Q: What are the first symptoms that signal you’ve sustained a concussion?
AG: Concussions vary by individual and within an individual who may experience multiple concussions. Very rarely does a concussion presents the same. The most common post-concussion symptom is headache.
Q: Following the injury should athletes get referred directly to specialists in concussion or go through the GP? How do GP’s know who to refer to? How long is the recovery process?
AG: This is a good question and the response will vary depending on your location. It is ideal to be seen by a specialist with expertise in concussion but that is not possible in every town around the nation. GPs do a wonderful job, although many do not necessarily see a lot of patients experiencing concussion. It is very hard to provide individual prognosis advice as there are so many variables, and no concussion presents the same. There are some groups who may take longer to recover. Most adults recovery in 10-14 days, most kids can take up to a month, but this is not a hard and fast rule.

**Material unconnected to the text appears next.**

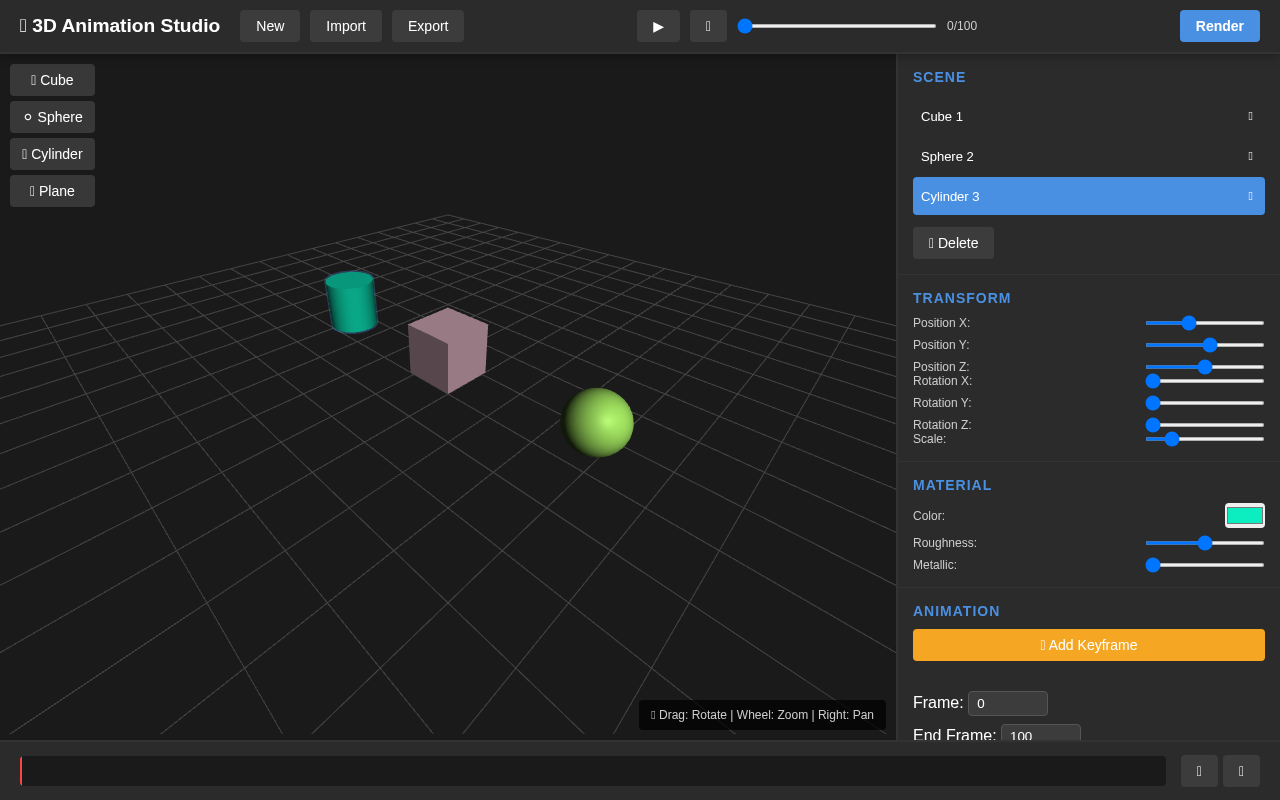Start a New scene

pyautogui.click(x=269, y=26)
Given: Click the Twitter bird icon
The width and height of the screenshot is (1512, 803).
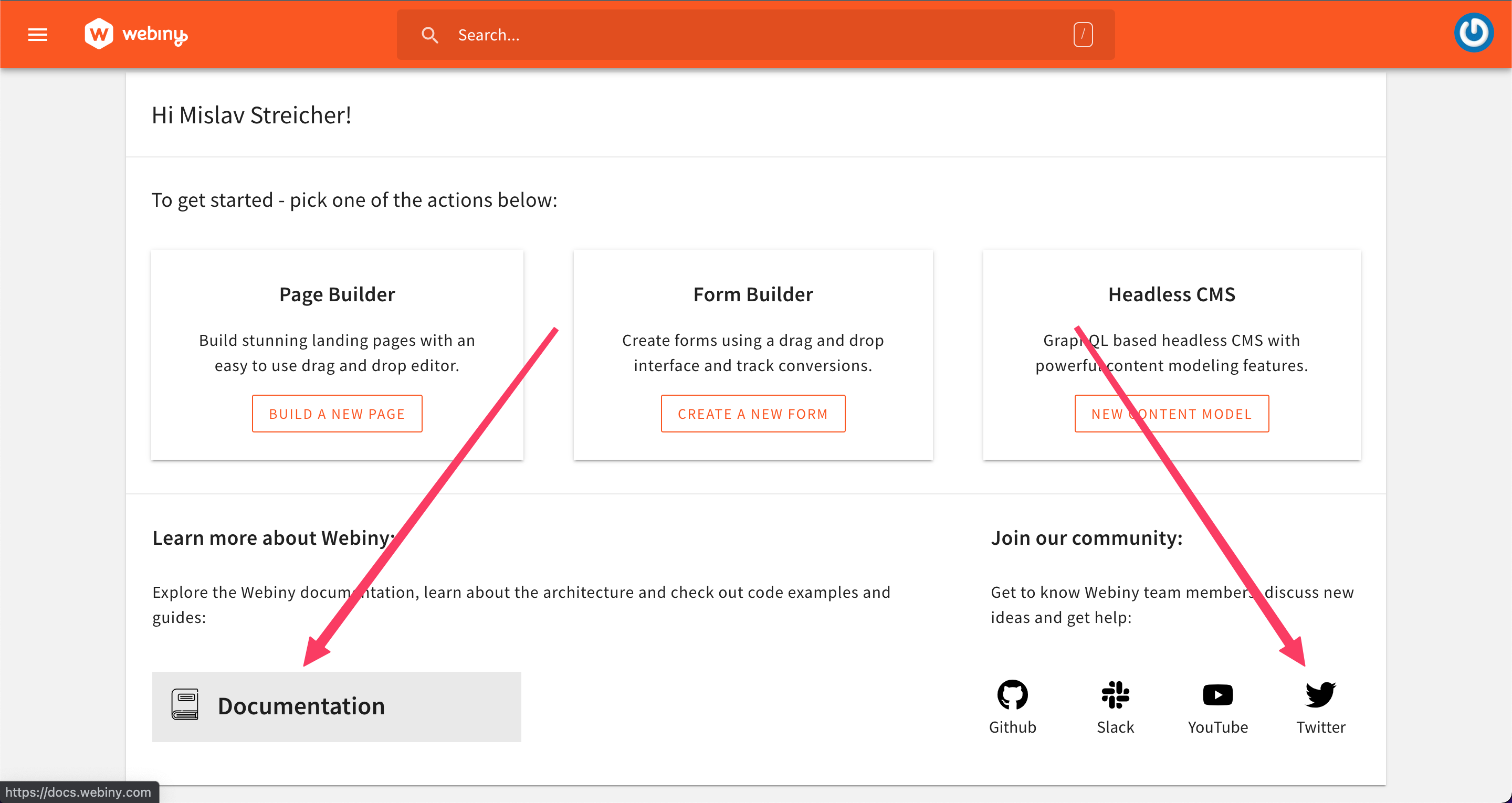Looking at the screenshot, I should tap(1321, 695).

Q: What are the most up to date best practices for medical attention following a concussion? Should any concussion be seen in ER, or only ongoing vomiting/confusion/unequal pupil size etc.
AG: The Concussion Recognition Tool (CRT) is a very good reference point that outlines “red flags” for presenting to an ER. But if in any doubt it is always best to seek medical care and present.
Q: Andrew, are there any long-term cognitive impairments associated with soccer heading and should headgear be made mandatory for soccer players or specifically, youth soccer players?
AG: This is a topic of interest for many researchers around the world. The literature at present is mixed, and there are a wide range in the quality of the study designs employed to investigate this topic. Headgear does not prevent concussion, so it would not be a useful intervention for footballers (soccer players) to wear headgear.
Q: Andrew, will players be at more risk of injuries and concussion due to short training and season this year?
AG: This is very difficult to predict. It is a reasonable hypothesis, but we will not know until the evidence is presented when they get back to the field. It is hard for the players to go from no contact work for such a long period and ramp up their training quickly to get back to the elite level performance we all expect of them.
Q: Can I still get a concussion with a helmet on?
AG: Simply answer to this is yes. The forces applied to the head are still transferred through the skull and into the brain, which will move around inside the skull and potentially still cause a concussion, even if you are wearing protective equipment.
Q: Is there a demographic or group more prone to getting a concussion?
AG: Vulnerability to sustaining a concussion, the research is mixed. Some say younger athletes who are underdeveloped may be at greater risk. In terms of slow to recover, children tend to take longer than adolescents and adults. Individuals with ADHD, learning disorder and mental health concerns tend to also take longer to recover.
Q: How many concussions can you incur until it will have a permeant effect to your brain?
AG: This is unknown, and again there will be individual differences. It is important to manage every concussion well and not to return too early to contact. Accumulating multiple concussions can certainly be harmful to some athletes and seeking medical advice from a concussion expert is strongly recommended.
Q: Truth or myth: when someone has a concussion they cannot go to sleep after?
AG: It is important that if a concussed individual goes to sleep shortly after a concussion, they should be very closely monitored for at least 4 hours and for kids for the entire night.
Q: Can strengthening your neck help prevent concussion?
AG: There is some evidence that conditioning, including neck strength can reduce the risk of concussion. For example, the rugby union “Activate” program has demonstrated success in reducing the incidence of injuries, including concussion.